What is required: Please write out every entry below exactly, leaving out any pictures.

Stored data:
______
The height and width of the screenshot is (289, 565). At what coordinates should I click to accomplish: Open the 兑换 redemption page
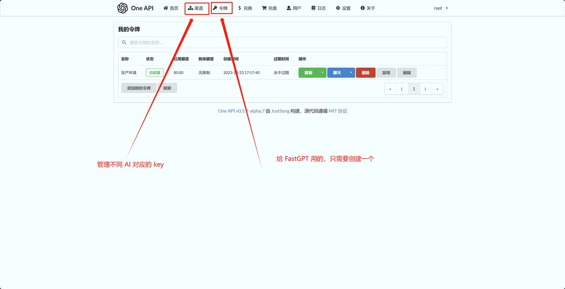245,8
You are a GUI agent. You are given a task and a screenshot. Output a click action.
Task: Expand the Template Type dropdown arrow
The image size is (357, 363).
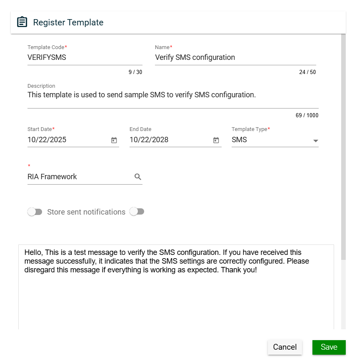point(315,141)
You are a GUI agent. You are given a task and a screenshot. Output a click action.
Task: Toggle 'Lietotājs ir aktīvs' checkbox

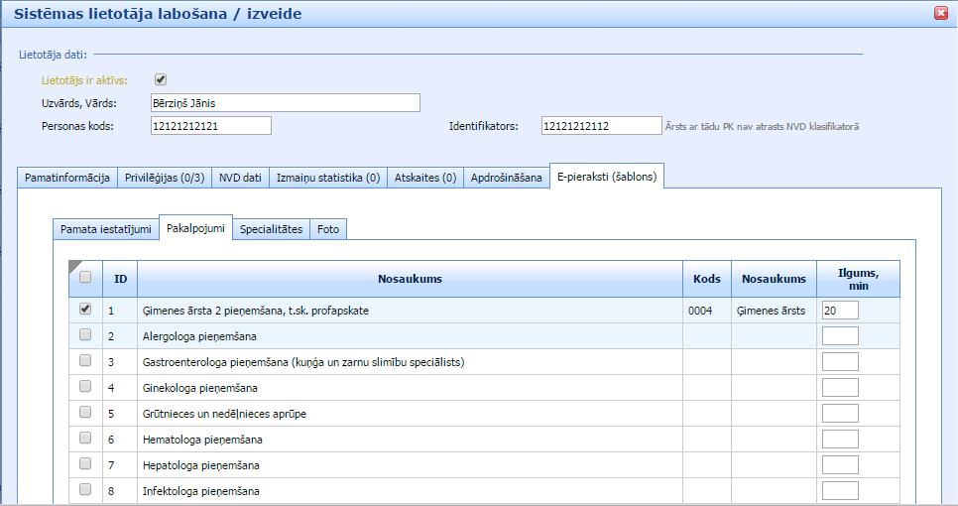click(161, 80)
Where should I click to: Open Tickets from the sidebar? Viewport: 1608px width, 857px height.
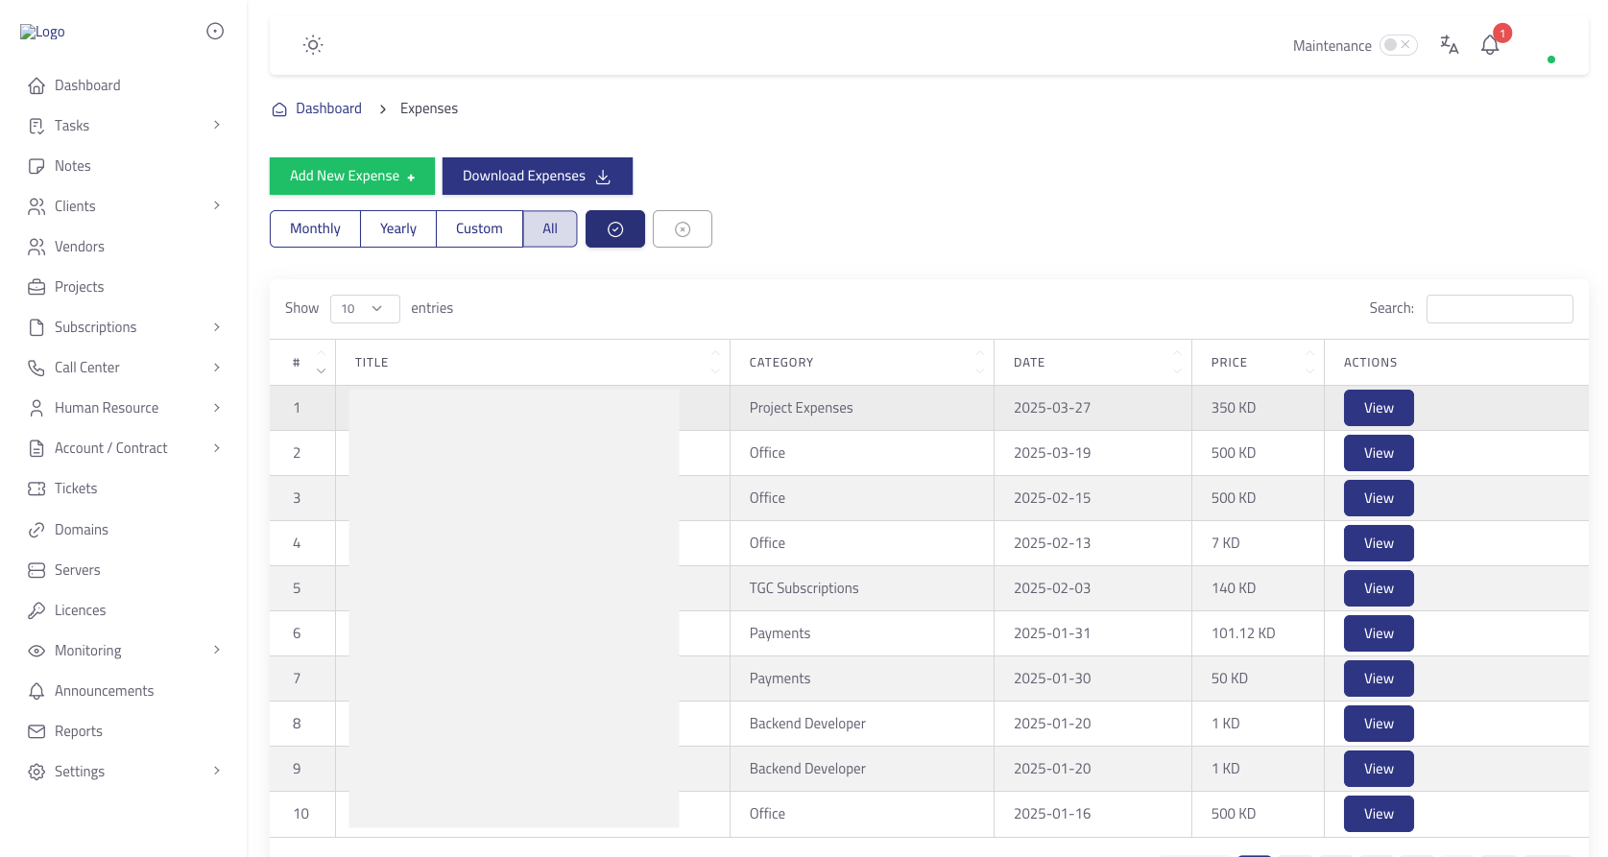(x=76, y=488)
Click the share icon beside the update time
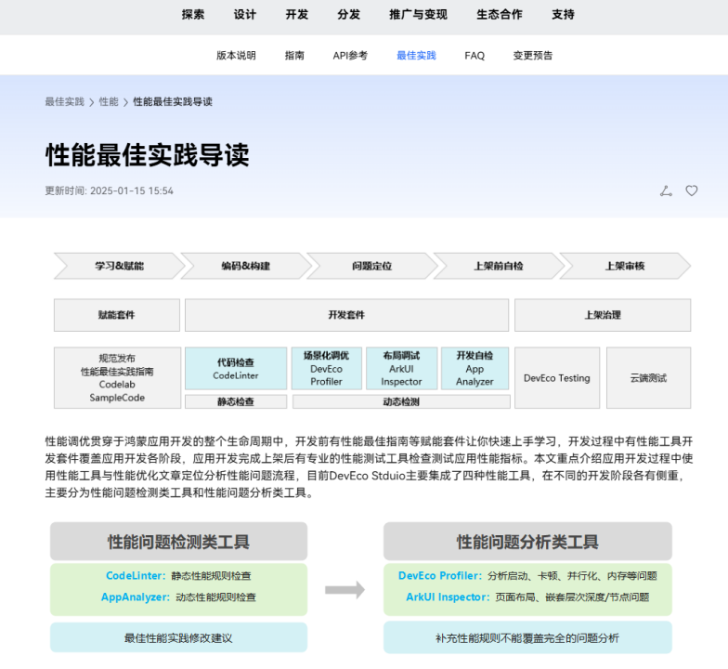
______
Response to this exercise:
The height and width of the screenshot is (289, 565). At what coordinates should I click to accomplish: Open the 兑换 redemption page
245,8
You are a GUI agent. You are given a task and a screenshot. Output a click action.
Task: Expand the Template Type dropdown arrow
The image size is (357, 363).
point(315,141)
You are a GUI agent. You are given a task and a screenshot. Output a click action.
Task: Toggle 'Lietotājs ir aktīvs' checkbox

click(161, 80)
Where should I click to: Open Tickets from the sidebar? Viewport: 1608px width, 857px height.
(x=76, y=488)
Click the share icon beside the update time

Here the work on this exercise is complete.